He was 13 then, a seventh-grader who
played pickup football games in the schoolyard. And he was a boy
who killed like a man.
Stacy Davis, the neighbor girl, was 14,
one grade ahead of him at the Middle School at Parkside in
Jackson. She was an honor student and a clarinet player.
These
days, Martez is known as Inmate No. 292877 at the privately run
Michigan Youth Correctional Facility near Baldwin.
He spends
most of his days in a classroom, in his 7-by-12-foot cell or
watching cartoons with other prisoners in the day room, which
looks like a cafeteria with steel tables bolted to the concrete
floor.
A former guard says he's usually well-behaved, though
he's gotten into some minor scrapes.
In Jackson, a tree grows in
the middle school courtyard in Stacy's memory.
Stacy's parents,
Rickey and Sharon Davis, never returned to the old, two-story
house in Jackson where she died. They moved to a subdivision of
new homes north of town.

• **DATA PROVIDED**:
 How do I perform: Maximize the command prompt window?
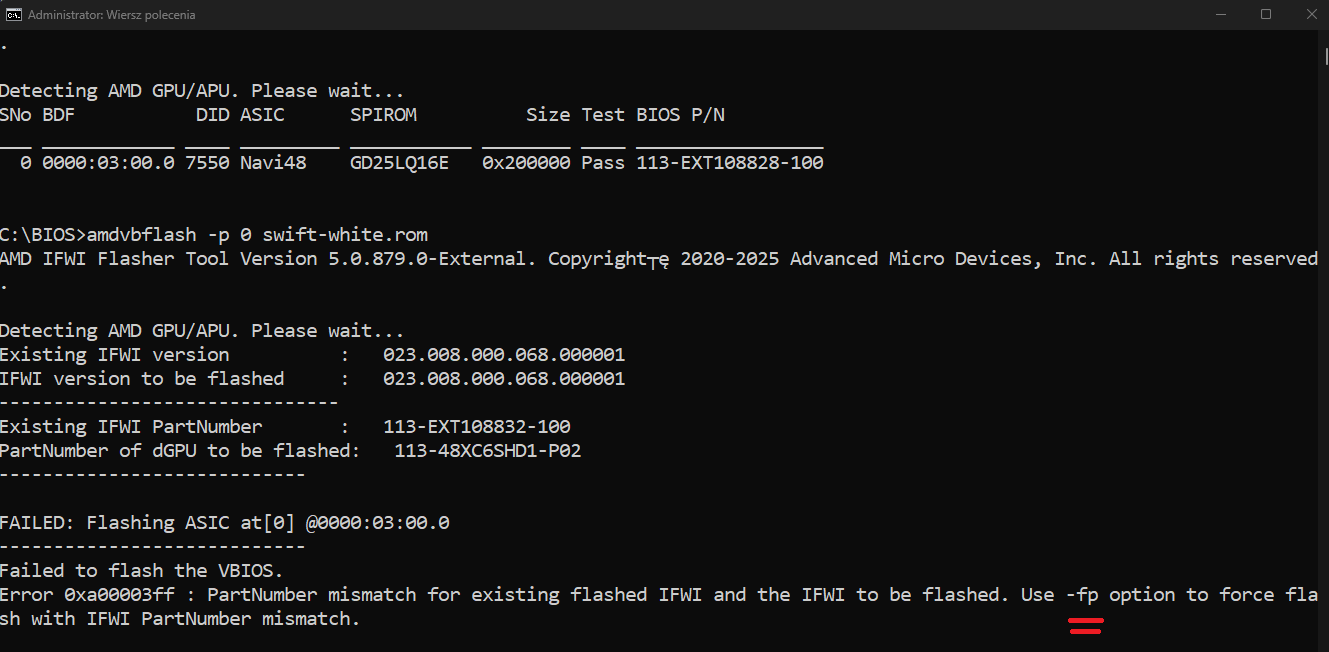pos(1266,15)
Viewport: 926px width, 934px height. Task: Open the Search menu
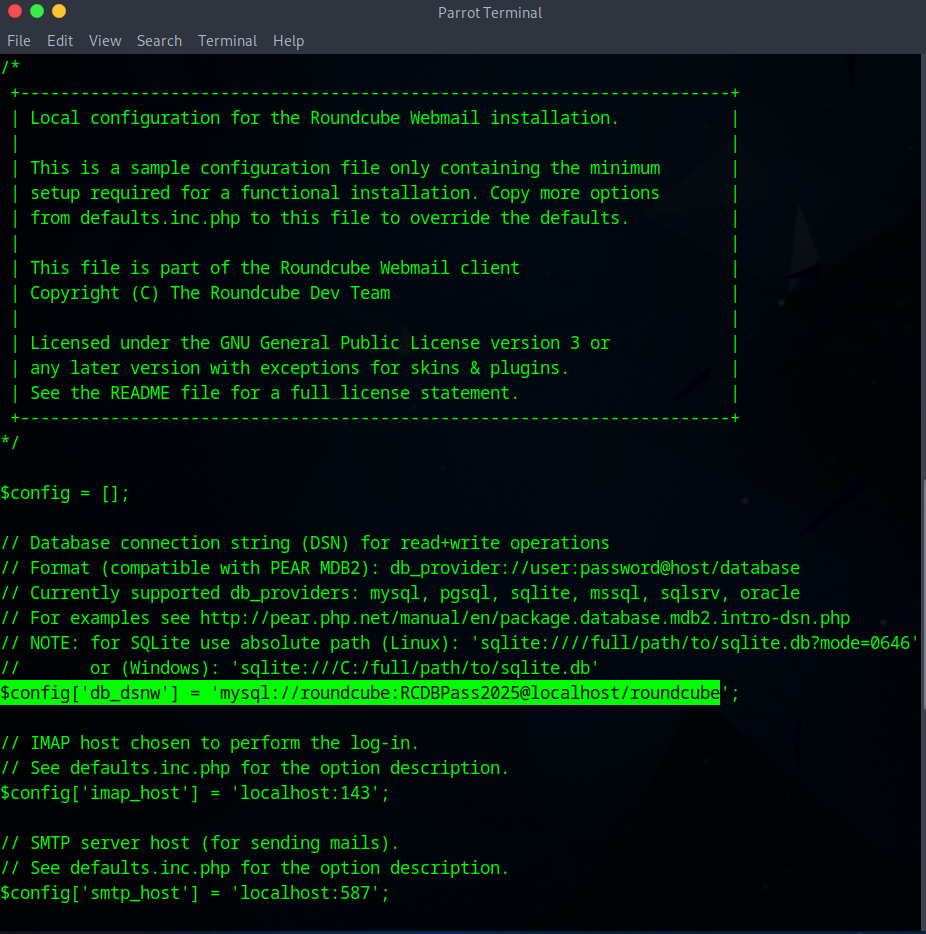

• **WRITTEN TASKS**:
**a.** List every person the excerpt about Stacy Davis mentions by name.
**b.** Answer these questions using the excerpt about Stacy Davis:
(i) How old was Stacy Davis?
(ii) What inmate number is Martez known by?
(iii) Where did Stacy's parents move?
**c.** Rewrite the excerpt about Stacy Davis from "He was 13 then, a" to "a clarinet player.", switching "clarinet" to "flute".

• **RESPONSES**:
**a.**
Martez
Stacy Davis
Rickey Davis
Sharon Davis

**b.**
(i) She was 14.
(ii) He is known as Inmate No. 292877.
(iii) They moved to a subdivision of new homes north of town.

**c.**
He was 13 then, a seventh-grader who
played pickup football games in the schoolyard. And he was a boy
who killed like a man.
Stacy Davis, the neighbor girl, was 14,
one grade ahead of him at the Middle School at Parkside in
Jackson. She was an honor student and a flute player.